Algen haben nicht das beste Image im Westen. Sie sehen nicht besonders appetitlich aus, riechen nicht besonders gut und fühlen sich glitschig an, wenn sie nass sind. Aber es ist schon längst kein Geheimnis mehr, dass in der Meerespflanze viele Möglichkeiten stecken. Bisher wird Ethanol für den Biosprit meistens aus Mais gewonnen, aber es kann genauso gut aus Algen gewonnen werden, für die keine Anbauflächen an Land notwendig sind, die angesichts der steigenden Weltbevölkerung knapp werden. Das macht sie zu einer fruchtbaren, alternativen Energiequelle für die Wissenschaft.
„Eines Tages könnten wir in einem Flugzeug über einen Ozean fliegen, das mit aus Meeresalgen gewonnenem Düsentreibstoff angetrieben wird“, sagt der an der University of Queensland (Australien) und am Internationalen Institut für Angewandte Systemanalyse (IIASA) in Laxenburg bei Wien tätige Spillas im Gespräch mit der APA: „Es gibt eine Menge Forschung, die sich sehr genau damit beschäftigt. Das hat riesiges Potenzial.“
Spillias arbeitete mit Forschern der University of Queensland, dem IIASA, der Commonwealth Scientific and Industrial Research Organisation (CSIRO) und der University of Tasmania (Austrialien), seit dem Sommer 2021 zusammen, um zu untersuchen, ob Algen eine nachhaltige Alternative zur Landwirtschaft bieten, um dem wachsenden Bedarf an Nahrungsmitteln und Ressourcen gerecht zu werden. Die Antwort ist ein klares „Ja“.
„Potenzial als nahrhaftes Lebensmittel“
In einer Presseaussendung des IIASA erklärt Spillias: „Algen haben ein großes kommerzielles und ökologisches Potenzial als nahrhaftes Lebensmittel und als Baustein für kommerzielle Produkte wie Tierfutter, Kunststoffe, Fasern, Diesel und Ethanol.“ Algen können das Klima positiv verändern und wirken dem Treibhauseffekt zum Teil entgegen. „Unsere Studie ergab, dass die Ausweitung der Algenzucht dazu beitragen könnte, die Nachfrage nach Feldfrüchten zu verringern und die globalen landwirtschaftlichen Treibhausgasemissionen um bis zu 2,6 Milliarden Tonnen CO2-Äquivalente pro Jahr zu reduzieren.“
Algen gelten auch als sogenanntes „Lebensmittel der Zukunft“. Sie konkurrieren im Anbau nicht mit den Nutzflächen an Land und gelten als reich an Nährstoffen. „In einem Szenario, in dem wir zehn Prozent der menschlichen Ernährung weltweit durch Algenprodukte ersetzen, könnte die Erschließung von 110 Millionen Hektar Land für die Landwirtschaft verhindert werden“, heißt es in der Studie.

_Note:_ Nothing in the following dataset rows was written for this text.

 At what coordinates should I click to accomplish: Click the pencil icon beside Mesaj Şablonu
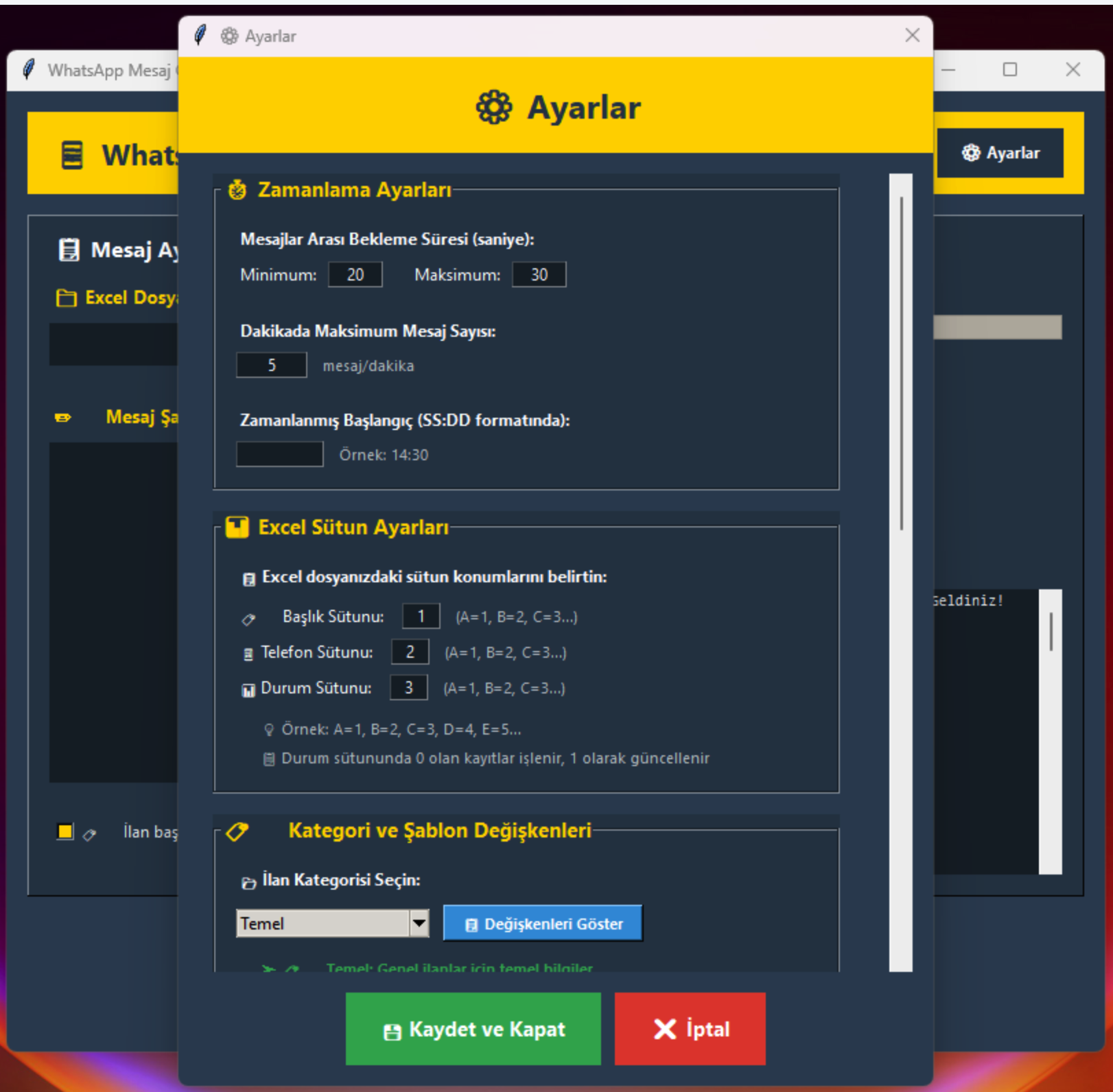click(x=63, y=418)
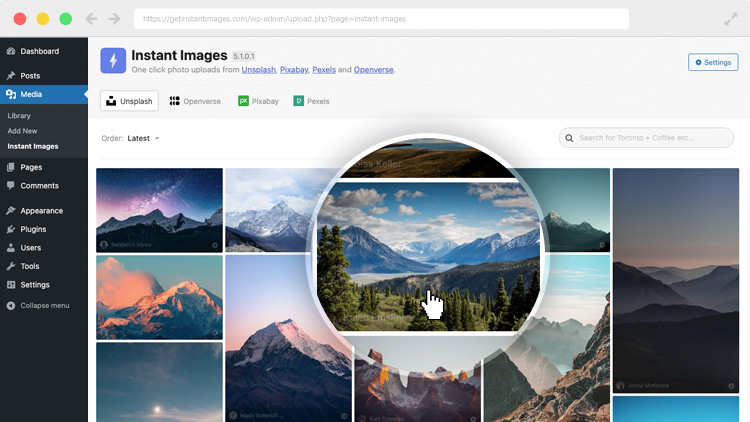Click the Instant Images lightning logo

pos(113,61)
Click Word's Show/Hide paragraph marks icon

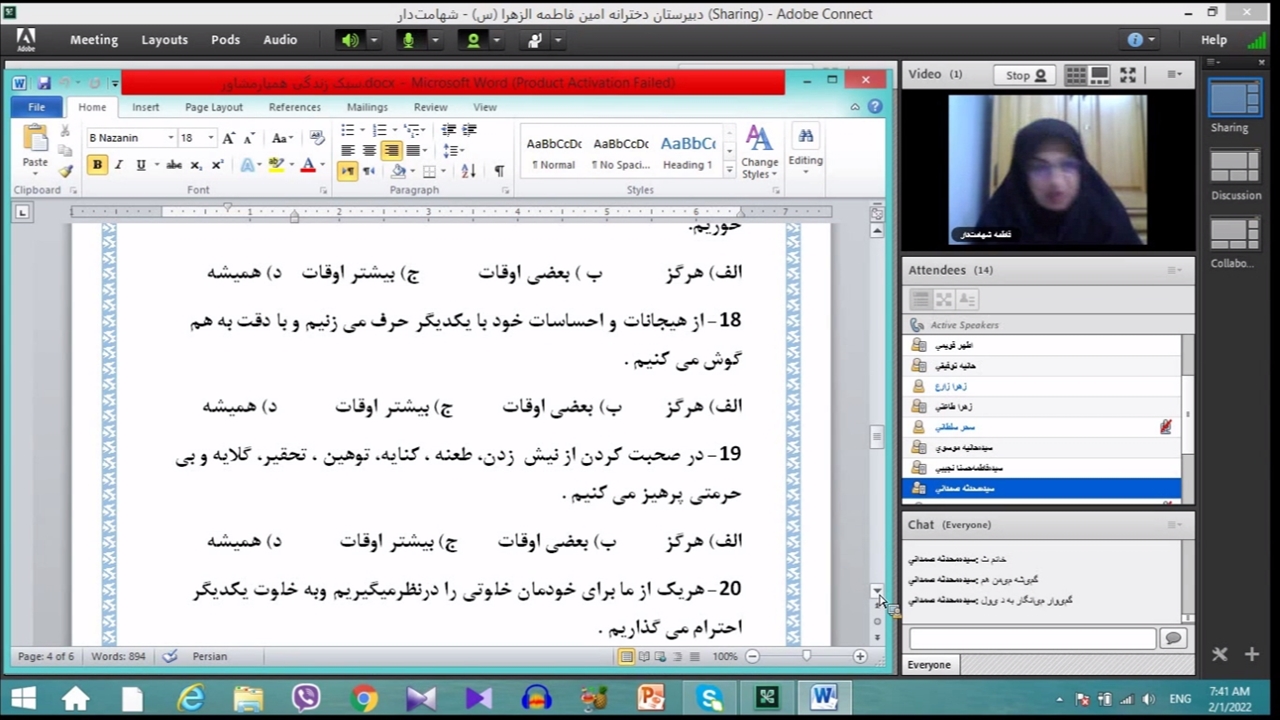pos(499,171)
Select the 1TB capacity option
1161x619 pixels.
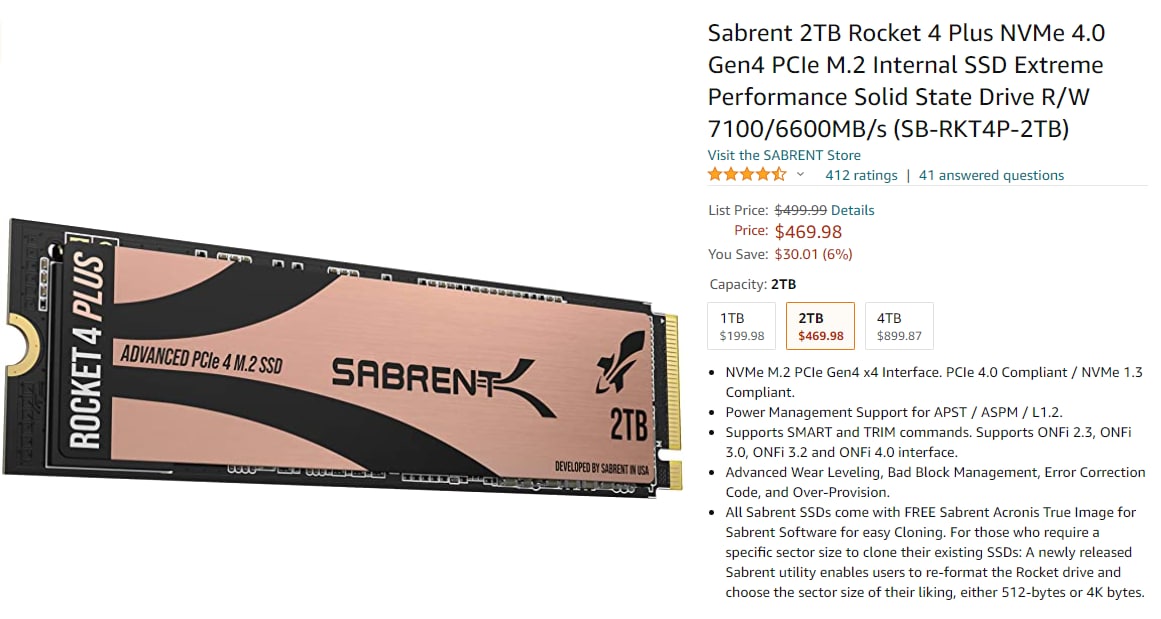click(742, 326)
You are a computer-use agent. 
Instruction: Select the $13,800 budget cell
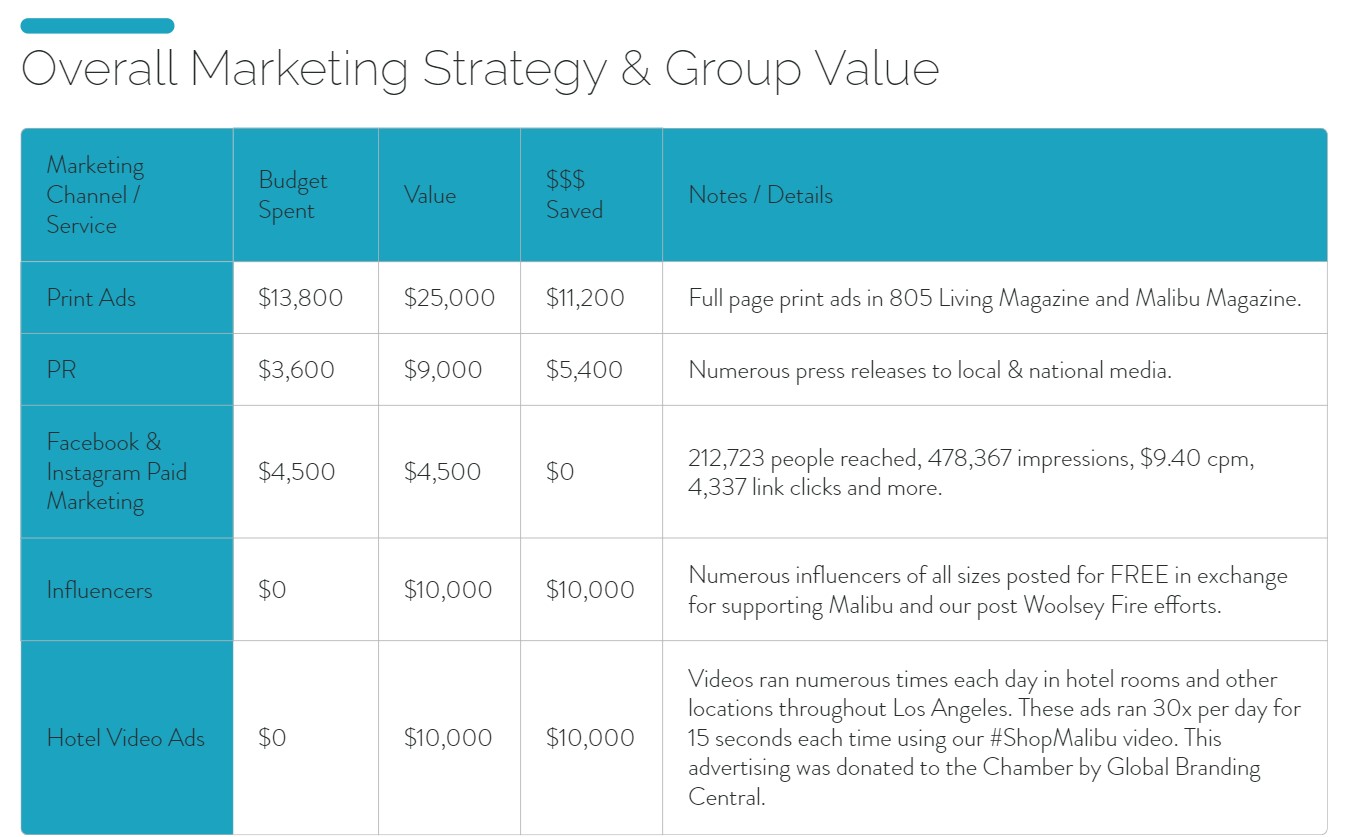[x=306, y=298]
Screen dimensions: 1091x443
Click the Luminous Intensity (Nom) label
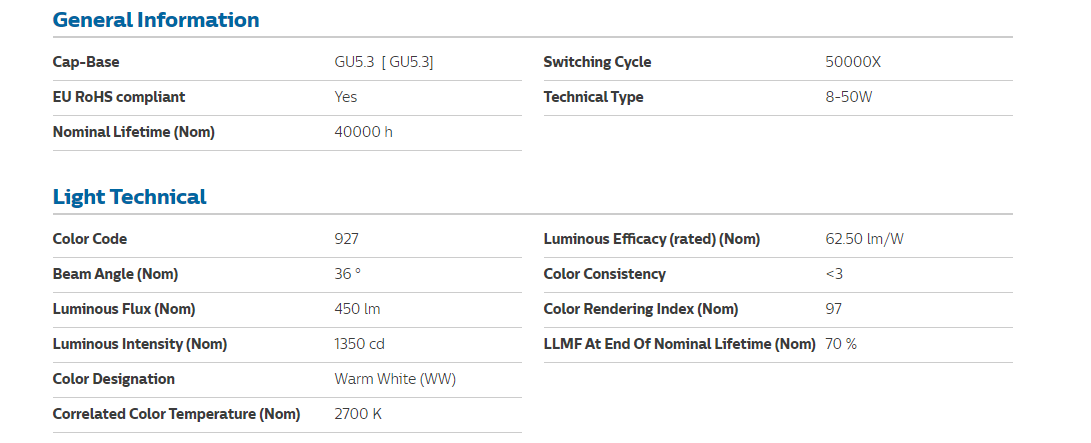[x=140, y=344]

Vor allem in Ostasien kommen traditionell viele Algen auf den Tisch. Als Zutat für japanisches Sushi sind sie auch im Westen beliebt, aber ist es wirklich denkbar, dass wir in Zukunft mehr Algen essen? „Ich betrachte das gerne so, dass ich an alte Versionen alltäglicher Nutzpflanzen denke - wie Mais und Weizen, die wenig inspirierende, unkrautartige Dinger waren“, erklärte Spillias: „Durch Tausende von Jahren der Züchtung haben wir die Grundnahrungsmittel entwickelt, die moderne Gesellschaften stützen, und Algen könnten in Zukunft sehr wohl ein ähnliches Potenzial haben.“ Kleine Komponenten von Algen sind in vielen Lebensmitteln, die wir zu uns nehmen, schon drinnen - als Verdickungsmittel. „Pudding ist ein gutes Beispiel“, so der Forscher: „Alles, was irgendwie klebrig und dick ist.“
Essen und Futter für Mensch und Tier
„Sicherlich könnten auch die Österreicher mehr Algen essen“, meint Spillias. Vom globalen Ausbau der Meeresalgenzüchtung würde man auch hierzulande profitieren. „In Österreich gibt es viel Vieh, das man damit füttern könnte“, so der Forscher. Außerdem braucht man ja schließlich auch hierzulande Treibstoff, Kunststoff und Lebensmittel. Wenn es eine Nachfrage nach diesen Produkten gibt, dann wird es auch mehr Investitionen in diese Art von internationalen Entwicklungen geben. Davon ist der Wissenschafter überzeugt.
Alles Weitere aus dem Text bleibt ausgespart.